- Battle of Tamassi: Part of the Chadian Civil War (2005–2010)
| Date | 24–28 April 2010 |
| Location | Tamassi, Chad |
| Result | Chadian government victory |

Belligerents
- Chad: UFR (Union of Resistance Forces) FPRN (Popular Front for National Renaissance)

Commanders and leaders
- Idriss Déby Itno Brahim Mahamat Seid † Abdoulaye Touffa: Adoum Yacoub Kougou Brahim Irig

Casualties and losses
- 10 killed 24 injured: 33–208 killed ~70 injured 62 captured

= Battle of Tamassi =

2010 battle of the 2005–10 Chadian Civil War

The Battle of Tamassi took place around the village of Tamassi in Eastern Chad during the Chadian Civil War. This was the last major military engagement fought during the war until a peace deal was reached later that year.

Two separate actions took place on 24 and 28 April between Adoum Yacoub Kougou's FPRN (Popular Front for National Renaissance) and government forces. The government stated that it had killed 100 FPRN members and captured 80 wounded fighters for the loss of 9 soldiers killed.

==Battle==
On 24 April, after several government-led offensives against rebel occupied border towns, reconnaissance missions and reports to the armed forces of the presence of several hundred heavily armed rebels regrouping in the village of Tamassi, in the vicinity of Sudan for a decisive counter-attack against government troops. Out of fear for a renewed offensive against the capital of N'Djamena, several battalions of infantry supported by dozens of armored personnel carriers and heavy artillery under the command of Brahim Mahamat Seid surrounded and closed in on Tamassi essentially allowing no alternative for escape to Sudan.

The initial assault on the town itself took place around midday after artillery bombardment of the rebels defensive line broke through. The column of troops entered Tamassi from both sides. Rebels took cover in the township building and a retired army base from artillery barrage which proved to be the most resistant. Rebel technicals equipped with anti-tank and artillery lined the streets to prevent a breakthrough per defense. The first encounter took place at the township building, a large two-story compound. Close to 90 rebel fighters prevented any government assault by using RPGs and heavy weaponry.

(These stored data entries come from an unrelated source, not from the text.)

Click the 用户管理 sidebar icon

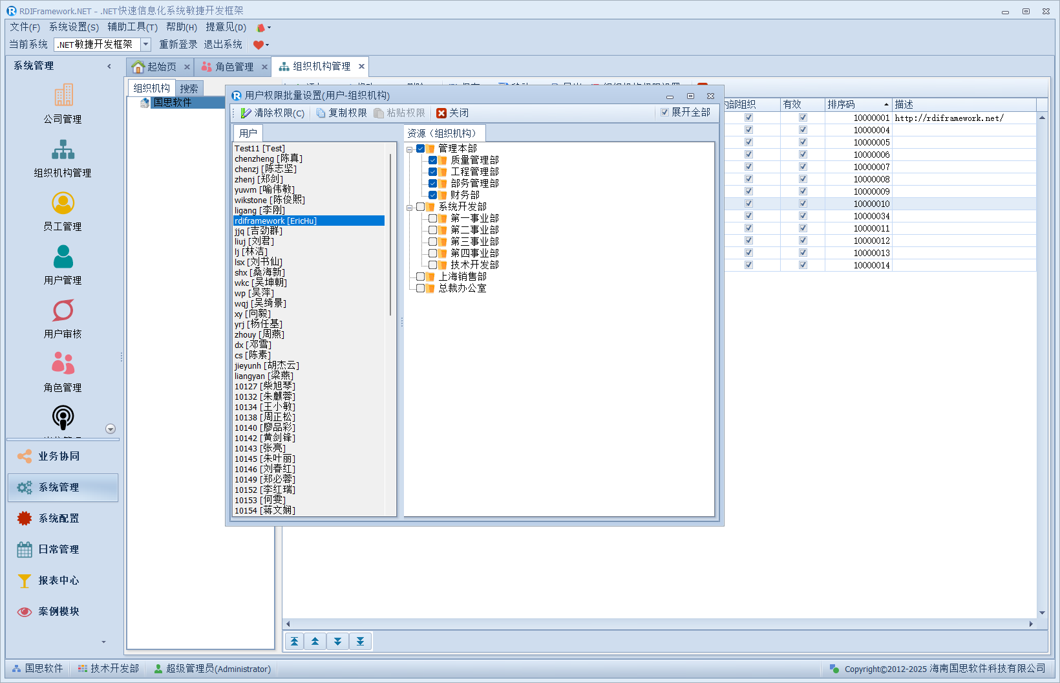click(x=63, y=257)
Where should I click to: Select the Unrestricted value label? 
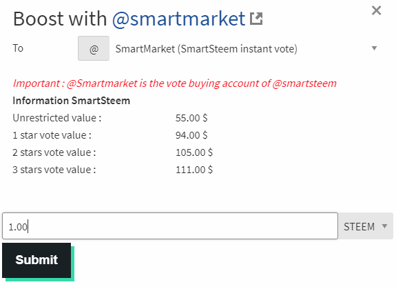57,118
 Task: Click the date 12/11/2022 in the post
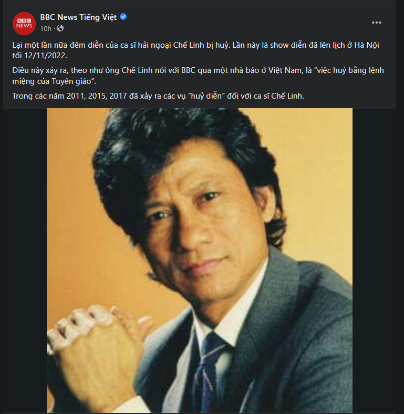pyautogui.click(x=45, y=56)
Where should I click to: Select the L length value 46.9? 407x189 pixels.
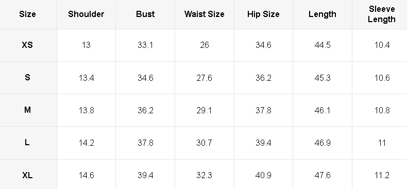coord(323,143)
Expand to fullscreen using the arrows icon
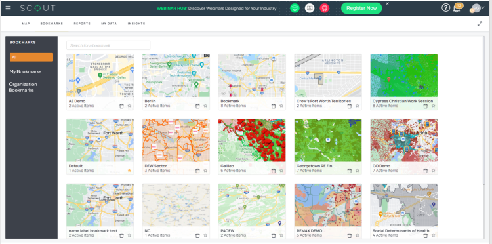492x244 pixels. point(480,24)
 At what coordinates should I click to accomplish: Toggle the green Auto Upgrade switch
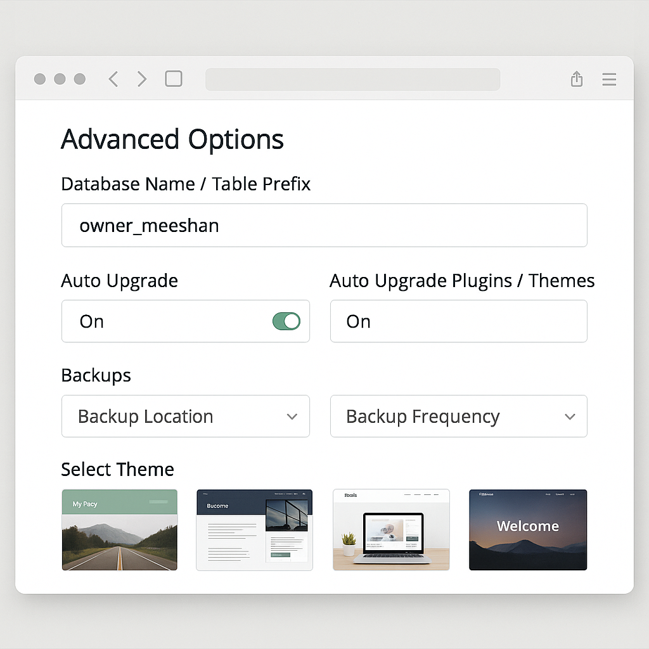pyautogui.click(x=286, y=321)
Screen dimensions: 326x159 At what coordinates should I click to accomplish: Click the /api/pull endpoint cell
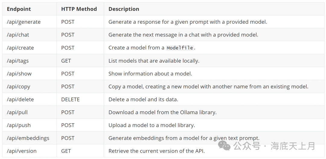click(17, 112)
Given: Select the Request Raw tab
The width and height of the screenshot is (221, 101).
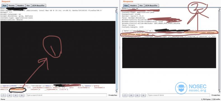Looking at the screenshot, I should click(x=4, y=6).
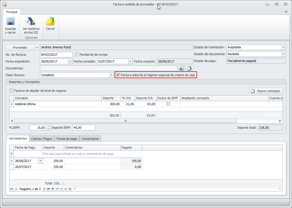Open Ver histórico envíos SII
292x208 pixels.
[x=31, y=22]
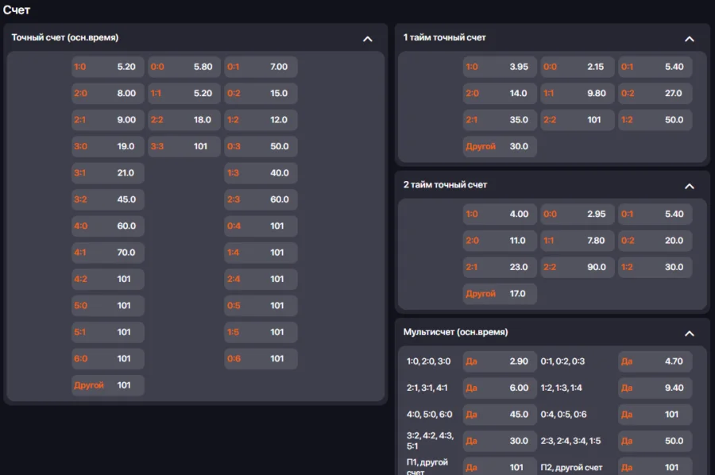
Task: Pick the 0:0 full-time score at 5.80
Action: click(x=184, y=67)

In a desperate attempt to take the building government troops broke off into groups, one coming from the rear while the other came from the back. While this was going on armored vehicles came in from the front penetrating the buildings' defense. However, a carrier was blown up killing its crew of three. The attack from the rear was repulsed, killing two soldiers from machine-gun fire. From behind troops were pushed back. Government then lines regrouped and offered an ultimatum to the rebel defenders in less than two hours or suffer consistent attacks. A truce was reached and the rebels' 62 remaining defenders were captured, while 22 were killed earlier.